→ **Source passage**:
______

You can choose from 23 airports in France. Paris-Charles-de-Gaulles is the second largest airport in Europe after London Heathrow and an important intersection especially for Air France. Paris-Orly is the capital’s number two. There are mostly domestic flights and connections to Southern Europe taking off here. To get to the Côte d’Azur you have to fly to Nice, the third largest airport in the country.
Other airports are Toulouse in the South, Marseille on the Mediterranean, Bordeaux or Biarritz.
For traveling in the country you have several options: the domestic flight connections are very good and the train too takes you pretty much anywhere you want to go. If you are in a hurry, take the TGV. It connects the major cities speeding up to 300 km per hour.
Together with the ICE of the Deutsche Bahn (the German rail operator) the TGV will bring you to the French capital super fast.

______

[Dataset entries]
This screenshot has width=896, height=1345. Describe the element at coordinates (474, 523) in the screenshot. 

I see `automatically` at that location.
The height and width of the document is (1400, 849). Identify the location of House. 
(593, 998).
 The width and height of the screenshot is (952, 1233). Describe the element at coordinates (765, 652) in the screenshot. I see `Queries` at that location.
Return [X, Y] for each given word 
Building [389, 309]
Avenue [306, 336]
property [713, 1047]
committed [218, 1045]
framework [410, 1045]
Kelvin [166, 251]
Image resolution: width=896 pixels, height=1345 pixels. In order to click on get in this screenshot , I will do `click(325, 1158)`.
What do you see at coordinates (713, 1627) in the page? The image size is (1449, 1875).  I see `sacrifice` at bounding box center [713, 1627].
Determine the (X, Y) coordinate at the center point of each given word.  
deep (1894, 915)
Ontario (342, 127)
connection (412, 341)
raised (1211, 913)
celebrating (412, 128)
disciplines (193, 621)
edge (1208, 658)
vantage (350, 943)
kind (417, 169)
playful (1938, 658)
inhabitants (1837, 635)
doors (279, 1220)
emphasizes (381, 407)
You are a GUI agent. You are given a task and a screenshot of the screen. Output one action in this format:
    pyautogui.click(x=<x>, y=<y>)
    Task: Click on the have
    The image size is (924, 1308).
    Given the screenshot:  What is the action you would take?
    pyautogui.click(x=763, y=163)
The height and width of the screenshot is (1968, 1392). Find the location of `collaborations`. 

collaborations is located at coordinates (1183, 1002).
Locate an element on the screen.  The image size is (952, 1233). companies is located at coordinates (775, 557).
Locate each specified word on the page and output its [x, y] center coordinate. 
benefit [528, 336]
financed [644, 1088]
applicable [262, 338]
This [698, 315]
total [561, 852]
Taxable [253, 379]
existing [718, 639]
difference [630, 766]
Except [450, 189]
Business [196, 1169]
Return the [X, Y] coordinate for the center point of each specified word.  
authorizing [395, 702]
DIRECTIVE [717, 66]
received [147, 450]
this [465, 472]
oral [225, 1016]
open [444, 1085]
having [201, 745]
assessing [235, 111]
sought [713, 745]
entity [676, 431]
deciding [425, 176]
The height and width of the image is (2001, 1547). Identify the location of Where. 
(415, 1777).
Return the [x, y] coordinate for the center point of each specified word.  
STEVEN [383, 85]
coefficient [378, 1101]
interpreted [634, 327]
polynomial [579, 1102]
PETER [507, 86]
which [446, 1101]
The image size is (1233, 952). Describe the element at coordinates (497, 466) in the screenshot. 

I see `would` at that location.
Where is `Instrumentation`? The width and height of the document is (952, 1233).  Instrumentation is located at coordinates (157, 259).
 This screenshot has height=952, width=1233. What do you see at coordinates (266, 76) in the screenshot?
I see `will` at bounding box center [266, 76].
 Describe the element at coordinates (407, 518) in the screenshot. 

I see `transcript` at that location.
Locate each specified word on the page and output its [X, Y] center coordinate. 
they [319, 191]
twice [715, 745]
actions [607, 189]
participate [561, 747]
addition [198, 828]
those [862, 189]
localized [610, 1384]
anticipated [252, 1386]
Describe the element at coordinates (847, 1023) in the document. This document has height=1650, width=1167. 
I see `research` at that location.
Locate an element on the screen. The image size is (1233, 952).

______

→ **Task set**:
a) In the passage on travel in France, which airport is named as the third largest in the country?
b) Write out the passage on travel in France word for word from "You can choose" up to and including "in the country.".

→ **Replies**:
a) Nice

b)
You can choose from 23 airports in France. Paris-Charles-de-Gaulles is the second largest airport in Europe after London Heathrow and an important intersection especially for Air France. Paris-Orly is the capital’s number two. There are mostly domestic flights and connections to Southern Europe taking off here. To get to the Côte d’Azur you have to fly to Nice, the third largest airport in the country.